The records:
━━━━━━━━━━━━━━━━━━━━
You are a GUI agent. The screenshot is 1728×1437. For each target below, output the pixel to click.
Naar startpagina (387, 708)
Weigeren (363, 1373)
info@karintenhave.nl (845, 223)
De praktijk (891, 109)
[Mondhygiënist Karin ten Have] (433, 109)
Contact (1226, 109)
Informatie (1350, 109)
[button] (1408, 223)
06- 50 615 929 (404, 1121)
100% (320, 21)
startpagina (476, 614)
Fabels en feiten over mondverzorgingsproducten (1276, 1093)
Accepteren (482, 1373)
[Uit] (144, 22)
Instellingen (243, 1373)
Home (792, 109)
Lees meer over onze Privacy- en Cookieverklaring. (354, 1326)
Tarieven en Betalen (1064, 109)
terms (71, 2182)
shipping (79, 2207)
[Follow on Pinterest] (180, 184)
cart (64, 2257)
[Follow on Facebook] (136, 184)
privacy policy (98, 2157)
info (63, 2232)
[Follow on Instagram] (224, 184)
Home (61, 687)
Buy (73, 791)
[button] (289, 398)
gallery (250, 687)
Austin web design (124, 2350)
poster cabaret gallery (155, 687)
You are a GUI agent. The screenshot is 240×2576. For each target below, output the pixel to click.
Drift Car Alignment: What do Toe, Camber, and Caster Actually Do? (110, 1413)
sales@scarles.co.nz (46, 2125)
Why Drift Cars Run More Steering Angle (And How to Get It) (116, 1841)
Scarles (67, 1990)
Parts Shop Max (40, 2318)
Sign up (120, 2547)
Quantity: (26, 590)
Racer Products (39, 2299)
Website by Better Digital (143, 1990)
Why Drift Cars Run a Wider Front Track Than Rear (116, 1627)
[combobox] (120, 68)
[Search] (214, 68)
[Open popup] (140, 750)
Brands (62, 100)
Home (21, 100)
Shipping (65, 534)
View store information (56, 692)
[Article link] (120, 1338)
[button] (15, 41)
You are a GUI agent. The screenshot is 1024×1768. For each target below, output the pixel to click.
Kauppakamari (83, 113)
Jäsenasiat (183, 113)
━━━━━━━━━━━━━━━━━━━━
What to work on: This exercise requires that all of the entries be repeated exactly.

Solution:
You are a GUI agent. The screenshot is 1728×1437. For each target below, output the pixel to click.
Naar startpagina (387, 708)
Weigeren (363, 1373)
info@karintenhave.nl (845, 223)
De praktijk (891, 109)
[Mondhygiënist Karin ten Have] (433, 109)
Contact (1226, 109)
Informatie (1350, 109)
[button] (1408, 223)
06- 50 615 929 (404, 1121)
100% (320, 21)
startpagina (476, 614)
Fabels en feiten over mondverzorgingsproducten (1276, 1093)
Accepteren (482, 1373)
[Uit] (144, 22)
Instellingen (243, 1373)
Home (792, 109)
Lees meer over onze Privacy- en Cookieverklaring. (354, 1326)
Tarieven en Betalen (1064, 109)
terms (71, 2182)
shipping (79, 2207)
[Follow on Pinterest] (180, 184)
cart (64, 2257)
[Follow on Facebook] (136, 184)
privacy policy (98, 2157)
info (63, 2232)
[Follow on Instagram] (224, 184)
Home (61, 687)
Buy (73, 791)
[button] (289, 398)
gallery (250, 687)
Austin web design (124, 2350)
poster cabaret gallery (155, 687)
You are a GUI agent. The screenshot is 240×2576. For each target below, output the pixel to click.
Drift Car Alignment: What do Toe, Camber, and Caster Actually Do? (110, 1413)
sales@scarles.co.nz (46, 2125)
Why Drift Cars Run More Steering Angle (And How to Get It) (116, 1841)
Scarles (67, 1990)
Parts Shop Max (40, 2318)
Sign up (120, 2547)
Quantity: (26, 590)
Racer Products (39, 2299)
Website by Better Digital (143, 1990)
Why Drift Cars Run a Wider Front Track Than Rear (116, 1627)
[combobox] (120, 68)
[Search] (214, 68)
[Open popup] (140, 750)
Brands (62, 100)
Home (21, 100)
Shipping (65, 534)
View store information (56, 692)
[Article link] (120, 1338)
[button] (15, 41)
You are a GUI agent. The screenshot is 1024×1768. For each target below, output the pixel to click.
Kauppakamari (83, 113)
Jäsenasiat (183, 113)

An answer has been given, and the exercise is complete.